Hai molte scene con lui?
«La maggior parte.»

Che effetto ti ha fatto recitare insieme a un mito del cinema americano?
«All’inizio mi sembrava “solo” lavoro, io sono piuttosto pragmatico. Poi, durante un dialogo, ho avuto un momento di epifania che mi è tornato limpido in mente quando ho doppiato il film in italiano. Lui ha pronunciato una battuta tipicamente alleniana, un gioco di parole sui pesci, e si capiva al 100% che era uscita dalla sua penna: in quel momento mi sono reso conto che c’era Allen davanti a me, e che mi stava rivolgendo una delle sue battute. Praticamente era “il Cinema” che mi parlava.»

Nel film ci sono molte altre star americane.
«Con molti di loro non ho lavorato direttamente, perché il mio episodio è stato girato per ultimo, ma li ho conosciuti tutti il giorno della prova costumi. E ricordo benissimo la mattinata. Arrivo bello pimpante, e vedo nell’ordine: una ragazzina minuta che sta mandando messaggini al telefono. Era Ellen Page. Poi continuo a camminare, e vedo un tipo biondo e pompatissimo, che parla ad alta voce, tutto gasato. Era Alec Baldwin. Cammino ancora, arrivo al set vero e proprio, e viene a presentarsi un tipo un po’ impacciato, che mastica l’inglese in un modo stranissimo: ‘Ehm… Mmm… Hi, I’m Jesse’. Era Jesse Eisenberg.»

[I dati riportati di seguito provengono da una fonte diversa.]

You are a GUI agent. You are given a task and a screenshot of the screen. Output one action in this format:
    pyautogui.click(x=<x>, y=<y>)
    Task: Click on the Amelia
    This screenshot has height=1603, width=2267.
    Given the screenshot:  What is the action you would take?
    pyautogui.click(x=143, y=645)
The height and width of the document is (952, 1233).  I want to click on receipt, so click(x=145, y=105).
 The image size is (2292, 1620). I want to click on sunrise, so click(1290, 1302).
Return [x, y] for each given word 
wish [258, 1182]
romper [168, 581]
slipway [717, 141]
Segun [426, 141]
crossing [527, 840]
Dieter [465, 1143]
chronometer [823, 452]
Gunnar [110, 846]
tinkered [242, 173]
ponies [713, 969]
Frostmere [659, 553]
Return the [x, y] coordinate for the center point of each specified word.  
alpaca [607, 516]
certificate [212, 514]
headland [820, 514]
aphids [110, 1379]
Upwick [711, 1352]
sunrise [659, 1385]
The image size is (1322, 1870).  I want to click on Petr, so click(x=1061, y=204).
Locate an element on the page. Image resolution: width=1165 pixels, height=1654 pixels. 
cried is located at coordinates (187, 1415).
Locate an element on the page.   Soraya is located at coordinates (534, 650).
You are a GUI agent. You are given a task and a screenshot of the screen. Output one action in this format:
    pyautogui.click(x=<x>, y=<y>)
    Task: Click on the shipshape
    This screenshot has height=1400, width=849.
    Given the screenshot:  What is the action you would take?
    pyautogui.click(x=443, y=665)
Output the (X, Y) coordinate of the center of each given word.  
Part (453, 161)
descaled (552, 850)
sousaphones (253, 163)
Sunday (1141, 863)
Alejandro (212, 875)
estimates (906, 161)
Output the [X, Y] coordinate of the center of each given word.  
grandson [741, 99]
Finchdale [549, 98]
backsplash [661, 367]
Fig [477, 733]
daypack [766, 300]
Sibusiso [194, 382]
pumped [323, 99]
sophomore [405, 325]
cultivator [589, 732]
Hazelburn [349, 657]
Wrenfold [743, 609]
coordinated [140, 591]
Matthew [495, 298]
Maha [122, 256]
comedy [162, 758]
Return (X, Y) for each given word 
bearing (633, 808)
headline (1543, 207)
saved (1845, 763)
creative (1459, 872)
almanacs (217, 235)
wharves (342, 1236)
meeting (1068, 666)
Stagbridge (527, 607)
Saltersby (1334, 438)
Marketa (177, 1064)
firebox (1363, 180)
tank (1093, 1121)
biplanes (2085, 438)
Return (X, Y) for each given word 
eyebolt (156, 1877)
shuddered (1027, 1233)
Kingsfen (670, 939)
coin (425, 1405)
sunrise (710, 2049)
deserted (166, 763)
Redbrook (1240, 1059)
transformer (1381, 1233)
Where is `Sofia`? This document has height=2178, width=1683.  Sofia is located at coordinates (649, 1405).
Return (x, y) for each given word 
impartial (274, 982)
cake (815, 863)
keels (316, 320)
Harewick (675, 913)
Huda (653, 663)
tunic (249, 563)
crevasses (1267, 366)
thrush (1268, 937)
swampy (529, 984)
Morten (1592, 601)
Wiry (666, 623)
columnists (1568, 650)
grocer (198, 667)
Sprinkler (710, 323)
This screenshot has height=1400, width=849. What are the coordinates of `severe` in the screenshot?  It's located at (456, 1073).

Eisenberg sembra il ritratto dei suoi personaggi.
«Ha qualcosa di speciale, si vede subito, un grado di concentrazione fuori dalla norma.»

E Woody Allen quando l’hai incontrato?
«Subito dopo. A quel punto ero convinto che mi avrebbe osservato e poi detto: ‘No, non va bene, ho cambiato idea’, come succede negli incubi. Per fortuna non è andata così.»

Come dirige gli attori?
«Mentre si gira non è un regista che ti dà troppe indicazioni, dà per scontato che tu sappia fare il tuo lavoro e ti lascia tranquillo, una cosa che è comune a tutti i grandi con cui ho lavorato.»

Quali sono le differenze maggiori che hai notato rispetto alle produzioni italiane in cui hai lavorato finora?
«Principalmente il tempo a disposizione. Tutti gli attori potevano prepararsi alle scene con grande calma, e ogni cosa veniva fatta con tranquillità. Vedere la meticolosità con la quale il direttore della fotografia Darius Khondji preparava i suoi imponenti set luci era veramente uno spettacolo.»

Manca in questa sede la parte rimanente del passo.